Homeowners did the right thing, but the Contractor IEM Inc. failed to train it's call center hired help and lower management that having an SBA loan is not always a bad thing. Some with SBA loans don't mind paying the money back. Not all SBA Disaster Loan recipients are waiting for an SBA Disaster Loan Bailout Fix.
In the Case of Ms. Smith, her family home flooded in August of 2016. FEMA verified the loss as over 50% and deemed the home substantially damaged. The Smith family didn't waste time, they applied with FEMA then applied with the SBA for a Disaster Loan. They had Flood Insurance and also had coverage for the increased cost of compliance (ICC).
Using Flood insurance, ICC and taking the SBA Loan they were able to elevate their home and reconstruct a new home to replaced the old home.
HUD offered Elevation Assistance to the family. Elevation was an unforeseen cost to the reconstruction, and in the HUD CDBG-DR Grant program unforeseen costs can be paid for by HUD.
Everything looked great until the Smith family made an inquiry as to how they should request their elevation allowance. The first 12 months program officials sent emails and letters stating because they took the SBA disaster loan they did not qualify for any HUD CDBG-DR grant funds. This battle of the policy and procedural processes when on for over a year.
It took looking at the details of the process to see where the flaws and roadblocks were located. The SBA Disaster Loan issue of duplication of benefits that would zero out the homeowners eligible grant award overshadowed those that accepted the SBA Disaster loan and still had unforeseen unmet needs. Program officials grouped everyone with an SBA Disaster loan together so there was no way a homeowner like Ms. Smith was going to advance in the grant program in it's current form. In fact, if Ms. Smith didn't fight for her family's grant, they may have been deemed ineligible by management and dropped from the grant program.
The Smith family had to provide proof that the SBA Loan in the total amount was applied to the repairs of the home. Next, the Smith family had to prove square footage of the damaged home so the program reconstruction grant calculation would be accurate. Then, the Smith family had to repeat sending the same emails and the same information to many different people to find one person able to understand that Ms. Smith did everything correctly. The Smiths didn't want their SBA Disaster Loan paid off by HUD, they wanted HUD to assist them with the additional costs to make their home safe and to mitigate against future floods.
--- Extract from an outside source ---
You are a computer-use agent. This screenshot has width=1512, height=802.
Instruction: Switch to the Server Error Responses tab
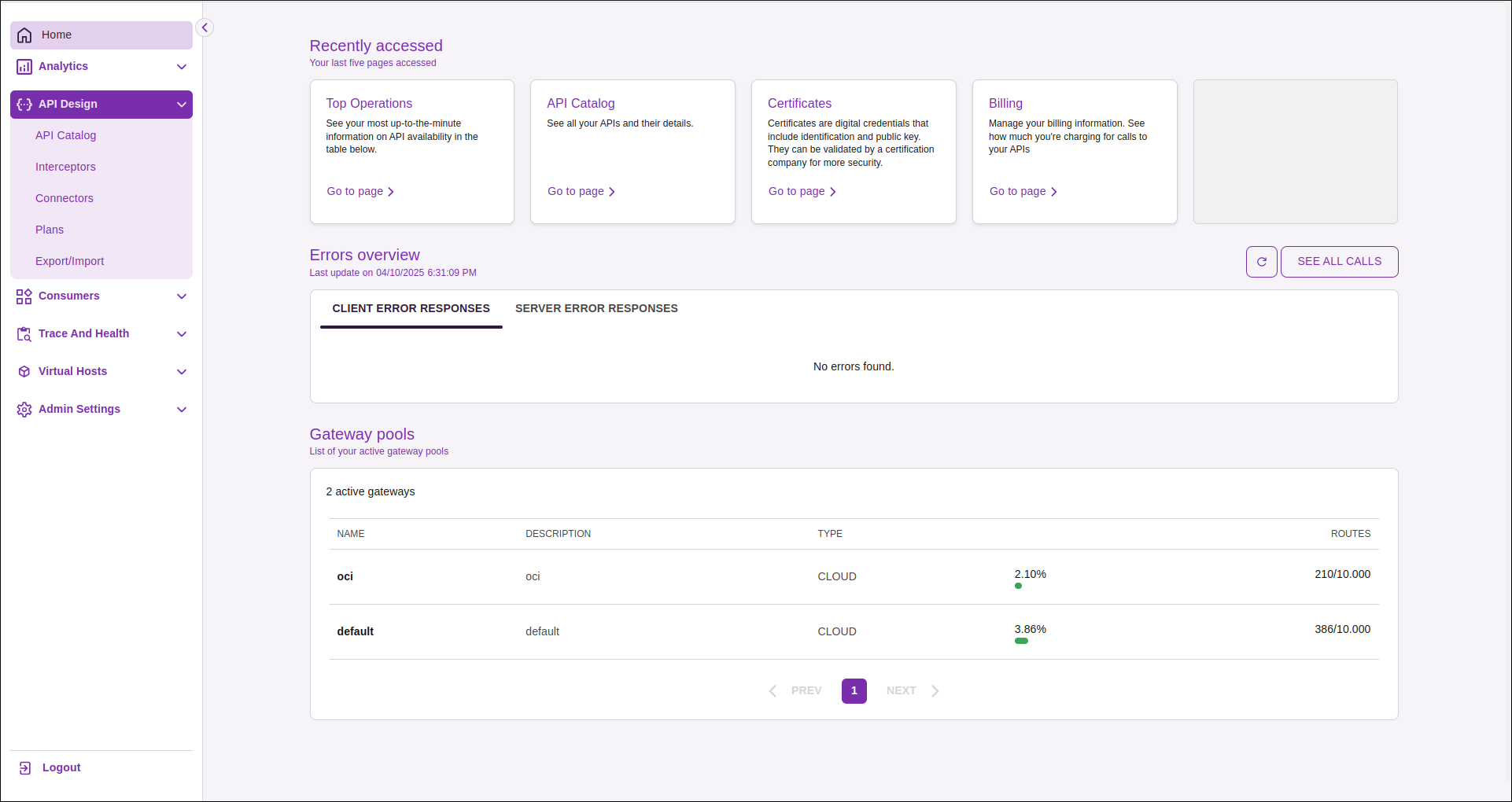(x=596, y=308)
The Processes that the Smith family followed have been on the books and approved since 2014.
Solution and Process correction:
To explain this issue so that others in the state of Louisiana can correct the problem and assist homeowners in other states facing similar issues, here's our math and our logic to the SBA DOB Zero Grant Award for Substantially Damaged homes forced to demolish, elevate and reconstruct.
Example case of Ms. Smith:
- Square Footage of old home 1,821
- Program Reconstruction Allowance: $108 per sqft.
- Program Elevation Allowance: $34.28 per sqft.
- Additional Allowance of 20% Licensed Contractor: $28.46
- Total Square Foot Allowances: $170.74
- Total Eligible Grant Award by Sqft: $310,917.54
- Subtract all Duplication of Benefits: $253,439.33
(SBA Loan, NFIP, ICC, FEMA)
- Total remaining eligible grant award: $57,478.21 (unforeseen unmet needs)
The Smith family home qualifies for $57,478.21 in HUD CDBG-DR to help cover unforeseen costs which in this case was the elevation of a 1,821 sqft home. This is allowable program costs and set at the program cap limits. This is not additional HUD grants that will be recaptured by the SBA to pay off the SBA loan. No, not at all, this is the additional costs to the Smith Family to completely reconstruct their home.
What failed the Smith family is the bundling of every SBA Disaster loan recipient into a single group thinking all of the homeowners were in need of a SBA Disaster Loan Bailout grants. Not in the case of the Smiths.
We stand behind Ms. Smith and look forward to the day she and her family report that the elevation has been covered by the State of Louisiana's Restore Louisiana Homeowners Program.